→ YOUR GOAL
Verbatim copy without images: return all of the data as it stands.
====== EXCERPTED RECORDS ======
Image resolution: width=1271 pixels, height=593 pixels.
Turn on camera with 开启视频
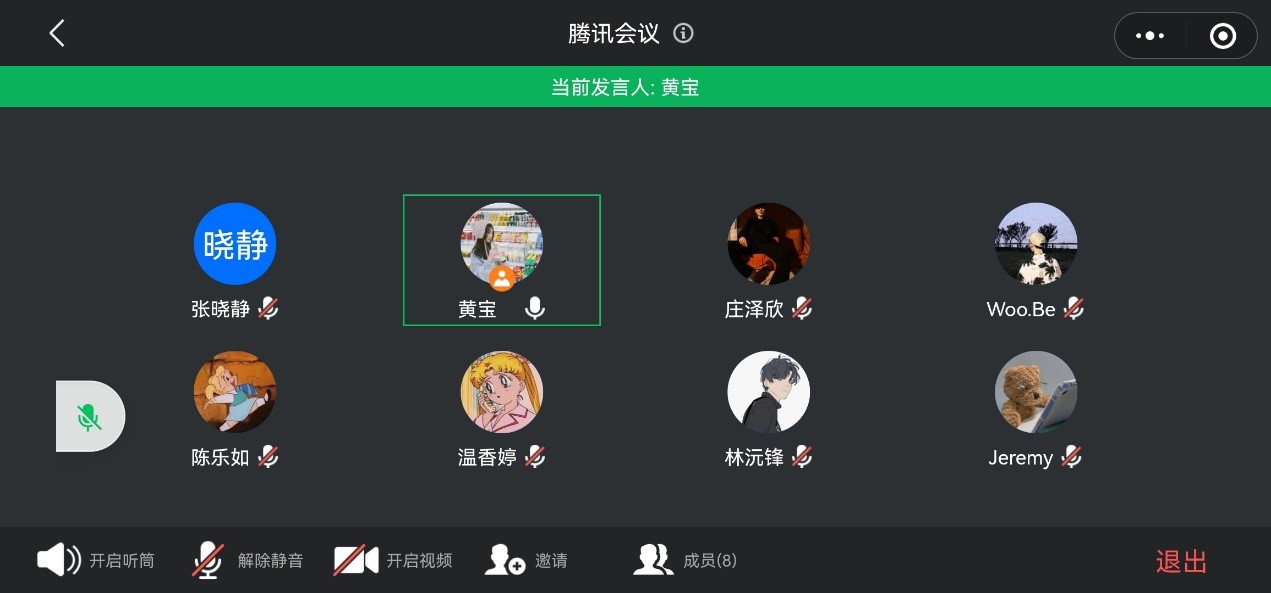pos(393,560)
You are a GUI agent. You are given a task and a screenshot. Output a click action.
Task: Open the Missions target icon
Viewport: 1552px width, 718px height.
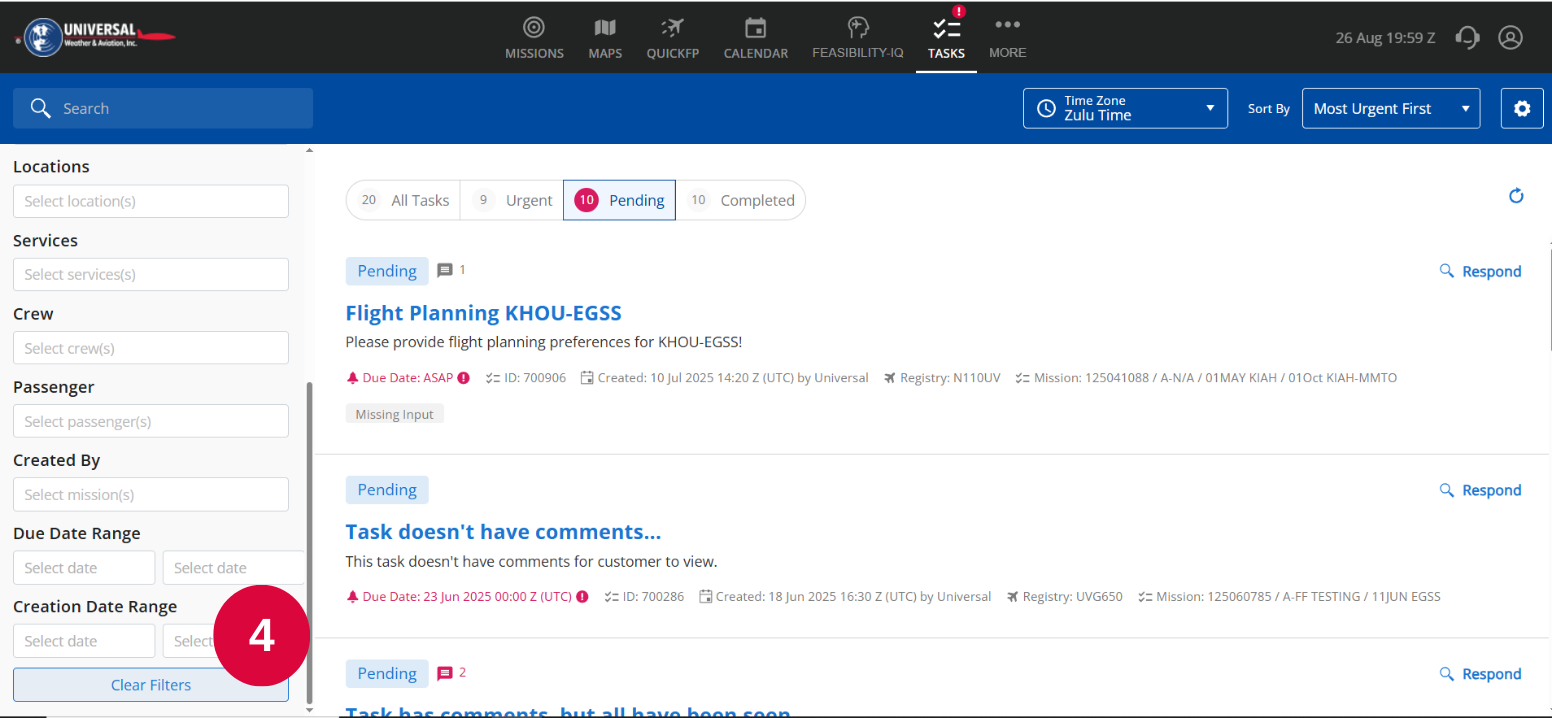[534, 28]
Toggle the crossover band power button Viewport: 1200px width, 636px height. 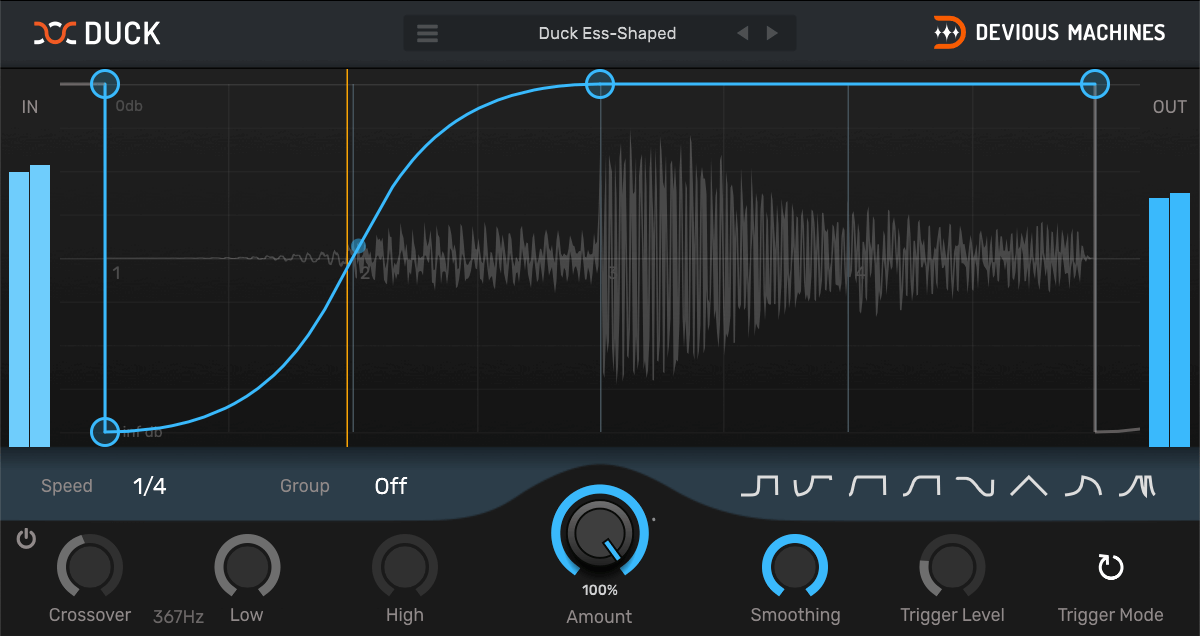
======
→ TASK ANSWER
Image resolution: width=1271 pixels, height=593 pixels.
Turn on camera with 开启视频
pos(393,560)
You are a GUI agent. You are given a task and a screenshot. Output a click action.
Task: Open the Missions target icon
Viewport: 1552px width, 718px height.
[534, 28]
Toggle the crossover band power button Viewport: 1200px width, 636px height. 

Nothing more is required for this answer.